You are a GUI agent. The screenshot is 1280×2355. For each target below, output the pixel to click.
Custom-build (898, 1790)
* * *
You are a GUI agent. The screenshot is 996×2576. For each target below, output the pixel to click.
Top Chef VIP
==
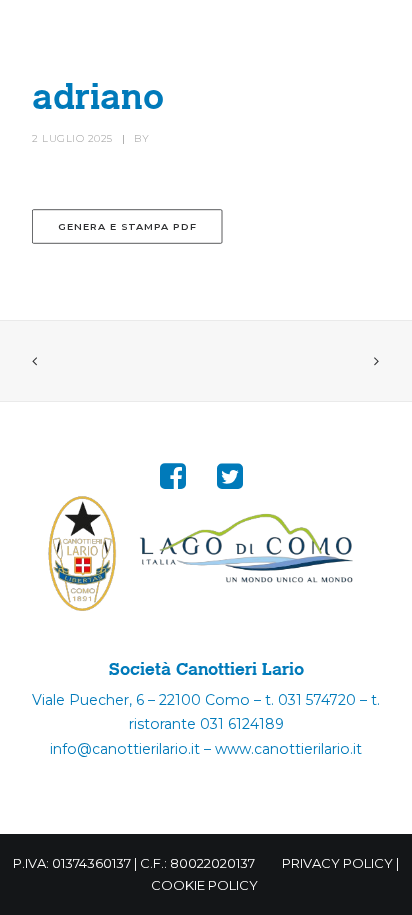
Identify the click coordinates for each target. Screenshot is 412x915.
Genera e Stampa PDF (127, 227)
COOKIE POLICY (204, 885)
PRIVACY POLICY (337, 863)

Task item: All that is wanted is the stretch of lines above from the one containing "You are a GUI agent. The screenshot is 1280×2355." through the one containing "Custom-build (898, 1790)", duplicated exactly.

Problem solution:
You are a GUI agent. The screenshot is 1280×2355. For each target below, output the pixel to click.
Custom-build (898, 1790)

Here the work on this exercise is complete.